SHORT TASK:
Please mark each statement yes or no according to whether it agrees with the discussion of the Luddites, and quote the words from the text that settle it: 1. The early machines were designed with worker safety in mind. 2. The Luddites also worried that machine-made cloth was worse than handmade cloth. 3. Needing less skill made child labor a viable option.

EXCERPTED TEXT:

I don't think it matters actually: the workers reacted to upheaval and probably felt they had no time to be heard. That's the complaint we hear now: "The current jobs are going and that's not right". That's the point of my response: "How does that help anything or anyone?". The lesson should be to try responses that actually have a chance to succeed as opposed to getting in the papers for (metaphorically) breaking frames. Denmark and Co seem to have thought up something in the right general direction.
To note, luddites' issues were not just losing their job. Let's remember that the earlier machines were very crude, safety was absolutely not in their design, and a worker life's also didn't have much weight. So, the early days of machine assisted production were in inhumane conditions, people losing limbs, kids getting killed in them (less skills needed also meant kid labour was a viable option) etc.
So yes, regulation on how the machines work, how much they get introduced, how the workers are impacted, trial periods to see the impacts etc. should help a lot in all respects. The difficult part being that those all mean putting breaks on profit making.
To add to your note: iirc the Luddites were also concerned because the quality of the cloth produced by the machines was worse than the handmade stuff, beyond all of the labor abuses and job losses. Another parallel to the AI age.
Under the current regime jobs can be automated away and the businesses will reap 100% of the profit unless there is a union standing in its way: AI could be used on footage of a day's work some actor and recreate their likeness forever. Paid for one day, then the derived work is owned by the business forever.

RECORDED DATA:
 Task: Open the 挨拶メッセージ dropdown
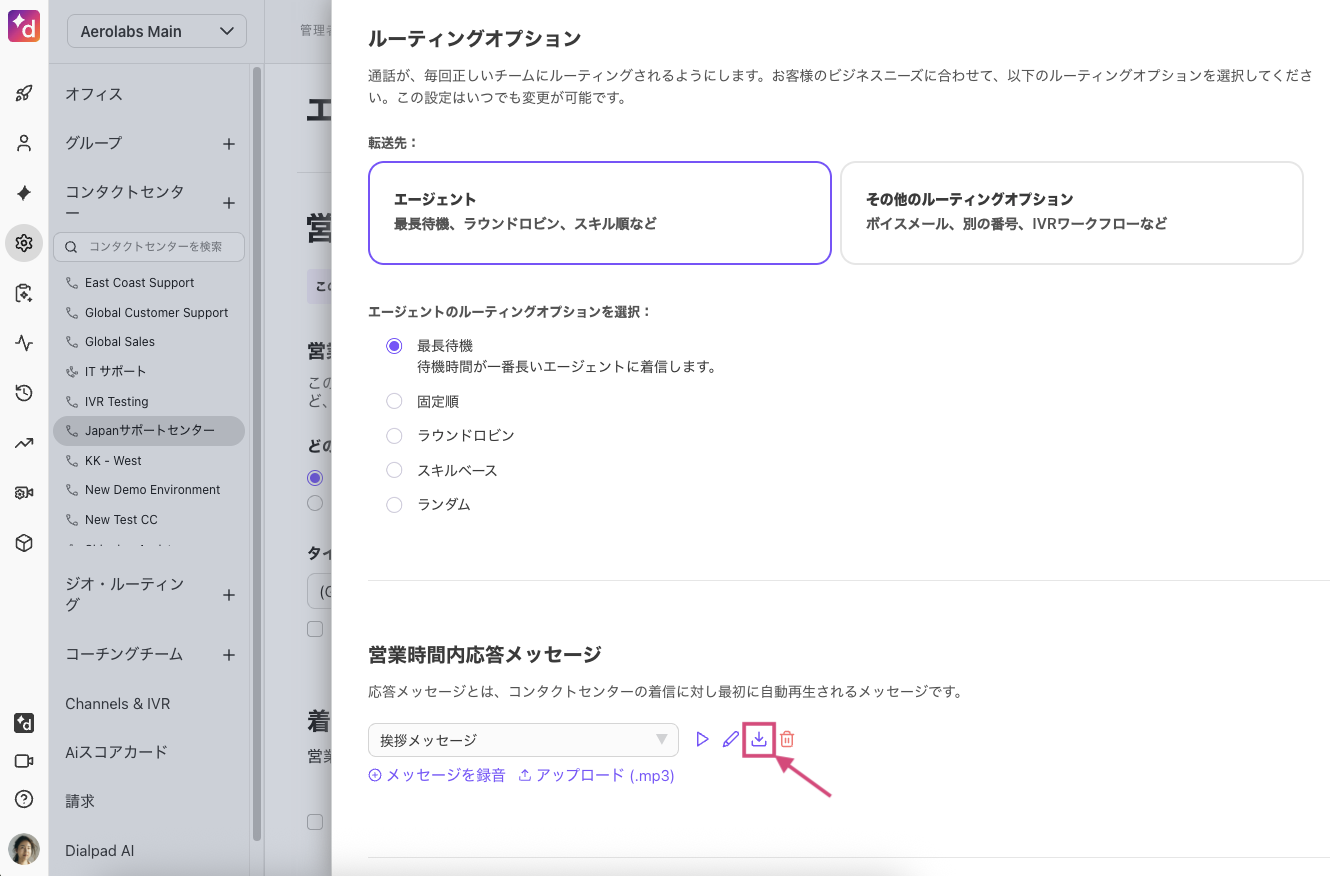click(x=523, y=740)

FINISHED TASK:
1. No: "safety was absolutely not in their design"
2. Yes: "the quality of the cloth produced by the machines was worse than the handmade stuff"
3. Yes: "less skills needed also meant kid labour was a viable option"